Required action
Write out the data exactly, keeping every line.

Pixel coordinate grounding data

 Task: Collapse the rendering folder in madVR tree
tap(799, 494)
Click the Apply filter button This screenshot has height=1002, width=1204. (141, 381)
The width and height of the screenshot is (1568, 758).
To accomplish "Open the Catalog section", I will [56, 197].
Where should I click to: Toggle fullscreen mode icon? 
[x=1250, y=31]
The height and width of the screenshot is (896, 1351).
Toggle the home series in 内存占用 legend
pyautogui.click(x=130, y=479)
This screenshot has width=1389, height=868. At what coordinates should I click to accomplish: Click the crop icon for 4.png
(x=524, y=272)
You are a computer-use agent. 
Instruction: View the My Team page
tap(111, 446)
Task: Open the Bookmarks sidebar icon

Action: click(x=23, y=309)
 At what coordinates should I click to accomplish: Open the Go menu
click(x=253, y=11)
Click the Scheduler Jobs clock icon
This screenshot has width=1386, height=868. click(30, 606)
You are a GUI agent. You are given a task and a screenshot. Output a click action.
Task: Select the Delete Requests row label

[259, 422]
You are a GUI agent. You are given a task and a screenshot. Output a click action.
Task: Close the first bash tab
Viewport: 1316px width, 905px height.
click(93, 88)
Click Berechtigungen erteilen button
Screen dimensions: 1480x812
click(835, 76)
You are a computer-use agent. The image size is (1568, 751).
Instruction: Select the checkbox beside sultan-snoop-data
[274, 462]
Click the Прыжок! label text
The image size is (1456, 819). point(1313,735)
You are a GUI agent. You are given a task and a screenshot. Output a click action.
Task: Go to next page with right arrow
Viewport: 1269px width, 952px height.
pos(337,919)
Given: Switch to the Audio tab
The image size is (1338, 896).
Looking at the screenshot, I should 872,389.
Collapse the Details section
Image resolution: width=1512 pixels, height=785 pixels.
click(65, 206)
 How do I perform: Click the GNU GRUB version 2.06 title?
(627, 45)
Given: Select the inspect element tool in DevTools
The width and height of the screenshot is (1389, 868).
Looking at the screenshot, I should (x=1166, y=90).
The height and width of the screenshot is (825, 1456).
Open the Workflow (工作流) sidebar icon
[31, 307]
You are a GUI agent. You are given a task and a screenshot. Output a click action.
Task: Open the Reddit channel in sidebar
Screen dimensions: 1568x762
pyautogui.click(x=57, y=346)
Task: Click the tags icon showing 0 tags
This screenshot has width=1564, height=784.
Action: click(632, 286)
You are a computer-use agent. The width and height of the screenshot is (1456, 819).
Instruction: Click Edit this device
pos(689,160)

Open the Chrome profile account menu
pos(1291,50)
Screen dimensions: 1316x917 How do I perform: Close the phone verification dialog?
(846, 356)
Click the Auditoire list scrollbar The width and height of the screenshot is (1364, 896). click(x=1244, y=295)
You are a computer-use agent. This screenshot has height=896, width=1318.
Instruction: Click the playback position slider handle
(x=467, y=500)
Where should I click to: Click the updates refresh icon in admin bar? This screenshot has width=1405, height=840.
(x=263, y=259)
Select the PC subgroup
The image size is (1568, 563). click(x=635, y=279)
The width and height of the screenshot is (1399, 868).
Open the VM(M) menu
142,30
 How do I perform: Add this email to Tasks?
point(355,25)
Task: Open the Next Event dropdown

Written answer
 Task: Collapse the rendering folder in madVR tree
tap(799, 494)
Click the Apply filter button This screenshot has height=1002, width=1204. (141, 381)
The width and height of the screenshot is (1568, 758).
To accomplish "Open the Catalog section", I will [56, 197].
Where should I click to: Toggle fullscreen mode icon? 
[x=1250, y=31]
The height and width of the screenshot is (896, 1351).
Toggle the home series in 内存占用 legend
pyautogui.click(x=130, y=479)
This screenshot has width=1389, height=868. At what coordinates should I click to accomplish: Click the crop icon for 4.png
(x=524, y=272)
You are a computer-use agent. 
Instruction: View the My Team page
tap(111, 446)
Task: Open the Bookmarks sidebar icon

Action: click(x=23, y=309)
 At what coordinates should I click to accomplish: Open the Go menu
click(x=253, y=11)
Click the Scheduler Jobs clock icon
This screenshot has width=1386, height=868. click(30, 606)
You are a GUI agent. You are given a task and a screenshot. Output a click action.
Task: Select the Delete Requests row label

[259, 422]
You are a GUI agent. You are given a task and a screenshot. Output a click action.
Task: Close the first bash tab
Viewport: 1316px width, 905px height.
click(93, 88)
Click Berechtigungen erteilen button
Screen dimensions: 1480x812
click(835, 76)
You are a computer-use agent. The image size is (1568, 751).
Instruction: Select the checkbox beside sultan-snoop-data
[274, 462]
Click the Прыжок! label text
The image size is (1456, 819). point(1313,735)
You are a GUI agent. You are given a task and a screenshot. Output a click action.
Task: Go to next page with right arrow
Viewport: 1269px width, 952px height.
pos(337,919)
Given: Switch to the Audio tab
The image size is (1338, 896).
Looking at the screenshot, I should 872,389.
Collapse the Details section
Image resolution: width=1512 pixels, height=785 pixels.
click(65, 206)
 How do I perform: Click the GNU GRUB version 2.06 title?
(627, 45)
Given: Select the inspect element tool in DevTools
The width and height of the screenshot is (1389, 868).
Looking at the screenshot, I should (x=1166, y=90).
The height and width of the screenshot is (825, 1456).
Open the Workflow (工作流) sidebar icon
[31, 307]
You are a GUI agent. You are given a task and a screenshot. Output a click action.
Task: Open the Reddit channel in sidebar
Screen dimensions: 1568x762
pyautogui.click(x=57, y=346)
Task: Click the tags icon showing 0 tags
This screenshot has width=1564, height=784.
Action: click(632, 286)
You are a computer-use agent. The width and height of the screenshot is (1456, 819).
Instruction: Click Edit this device
pos(689,160)

Open the Chrome profile account menu
pos(1291,50)
Screen dimensions: 1316x917 How do I perform: Close the phone verification dialog?
(846, 356)
Click the Auditoire list scrollbar The width and height of the screenshot is (1364, 896). click(x=1244, y=295)
You are a computer-use agent. This screenshot has height=896, width=1318.
Instruction: Click the playback position slider handle
(x=467, y=500)
Where should I click to: Click the updates refresh icon in admin bar? This screenshot has width=1405, height=840.
(x=263, y=259)
Select the PC subgroup
The image size is (1568, 563). click(x=635, y=279)
The width and height of the screenshot is (1399, 868).
Open the VM(M) menu
142,30
 How do I perform: Add this email to Tasks?
point(355,25)
Task: Open the Next Event dropdown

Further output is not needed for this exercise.